Отвечают: «Затемненья правде нет, и, без смягченья,

Ты не выдержишь сравненья, царь, тебе враждебен счет.

Хоть убей нас, нет нам дела, но тебе мы скажем смело:

Где его стрела летела, зверь ни шагу там вперед.

Всех две тысячи убили. Двадцать лишку в Автандиле

Смерть нашли. В той меткой силе промах луку незнаком.

Как наметит, так уж строго — зверю кончена дорога.

А твоих собрали много стрел, рассыпанных кругом».

Царь смеется, смех кристален. Злою мыслью не ужален,

Он ничуть не опечален. «Что ж, победа не моя».

За приемного он сына рад, в том счастье, не кручина.

Любит сердце — что едино, любит роза соловья.

Миг вкушая настоящий, вот сидят они у чащи.

Как колосьев строй шуршащий, смотрит воинов толпа.

Возле них двенадцать смелых, ни пред чем не оробелых.

Видно, как в лесных пределах вьется водная тропа.



2. Сказ о том, как царь арабский увидел витязя, одетого в барсову шкуру



На опушке, над потоком, в тоскованьи одиноком,

Странный витязь был, в глубоком размышленьи над рекой.

За поводья вороного он коня держал, и снова

Слезы лились из немого сердца, сжатого тоской.

Как небесными звездами, все сияло жемчугами,

Млели нежными огнями и доспехи и седло.

Был как лев он, но стекали слезы, полные печали,

По щекам, где розы вяли, а не искрились светло.

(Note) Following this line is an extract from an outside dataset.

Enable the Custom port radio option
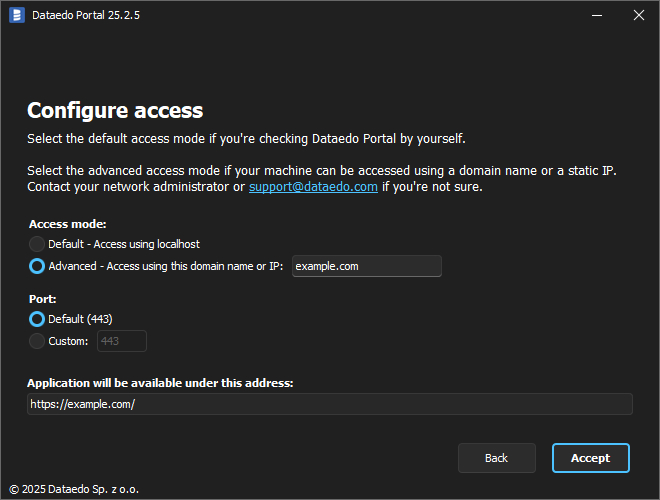 coord(37,341)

Был в кафтан одет он бурый, сверху ж барсовою шкурой,

И сидел он так, понурый, в шапке барсовой склонясь.

Толстый хлыст в руке был зримым. Так сидел он нелюдимым.

Точно был окутан дымом, весь — волшебный, весь — томясь.

Раб идет к нему с вопросом от царя, но пред утесом

Вид тех слез, подобных росам, точно стать ему велел.

Пред такою силой горя замолчи, или не споря,

Плачь, как плачет в пропасть моря дождь, узнавши свой предел.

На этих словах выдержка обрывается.